==== MATERIALS PROVIDED ====

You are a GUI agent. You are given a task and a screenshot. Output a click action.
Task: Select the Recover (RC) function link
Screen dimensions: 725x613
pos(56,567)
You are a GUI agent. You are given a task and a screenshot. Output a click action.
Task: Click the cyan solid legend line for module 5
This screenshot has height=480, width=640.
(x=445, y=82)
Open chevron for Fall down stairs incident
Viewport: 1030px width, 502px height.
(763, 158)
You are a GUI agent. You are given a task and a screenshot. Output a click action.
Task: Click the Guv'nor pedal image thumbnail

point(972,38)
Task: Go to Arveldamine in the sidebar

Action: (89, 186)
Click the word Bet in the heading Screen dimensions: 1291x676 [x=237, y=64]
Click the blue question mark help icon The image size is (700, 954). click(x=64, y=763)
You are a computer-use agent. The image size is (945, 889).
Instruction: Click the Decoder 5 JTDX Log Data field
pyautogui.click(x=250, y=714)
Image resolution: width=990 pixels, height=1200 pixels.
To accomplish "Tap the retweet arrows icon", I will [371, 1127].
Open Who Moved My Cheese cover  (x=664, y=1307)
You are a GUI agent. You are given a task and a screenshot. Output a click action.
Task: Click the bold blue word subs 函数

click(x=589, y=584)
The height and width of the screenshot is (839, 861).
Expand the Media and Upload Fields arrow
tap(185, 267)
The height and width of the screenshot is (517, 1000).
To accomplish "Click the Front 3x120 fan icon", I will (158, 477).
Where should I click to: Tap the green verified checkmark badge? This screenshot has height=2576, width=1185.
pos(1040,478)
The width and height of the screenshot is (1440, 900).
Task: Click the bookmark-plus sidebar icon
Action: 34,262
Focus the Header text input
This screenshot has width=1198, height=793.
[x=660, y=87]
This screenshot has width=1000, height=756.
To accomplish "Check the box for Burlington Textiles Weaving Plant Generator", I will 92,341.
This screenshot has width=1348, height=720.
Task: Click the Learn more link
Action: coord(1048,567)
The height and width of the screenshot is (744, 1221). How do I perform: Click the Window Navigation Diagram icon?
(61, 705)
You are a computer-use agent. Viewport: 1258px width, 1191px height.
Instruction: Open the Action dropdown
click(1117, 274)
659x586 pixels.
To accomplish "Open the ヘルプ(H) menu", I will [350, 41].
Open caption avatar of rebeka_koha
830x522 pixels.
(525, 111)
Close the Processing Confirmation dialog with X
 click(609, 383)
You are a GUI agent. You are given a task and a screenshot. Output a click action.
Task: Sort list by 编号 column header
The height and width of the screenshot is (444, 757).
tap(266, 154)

====

EXERCISE:
Can you quote exactly the lines from the one containing "Close the Processing" through the last line of the records above, and nothing else?

EXERCISE ANSWER:
Close the Processing Confirmation dialog with X
 click(609, 383)
You are a GUI agent. You are given a task and a screenshot. Output a click action.
Task: Sort list by 编号 column header
The height and width of the screenshot is (444, 757).
tap(266, 154)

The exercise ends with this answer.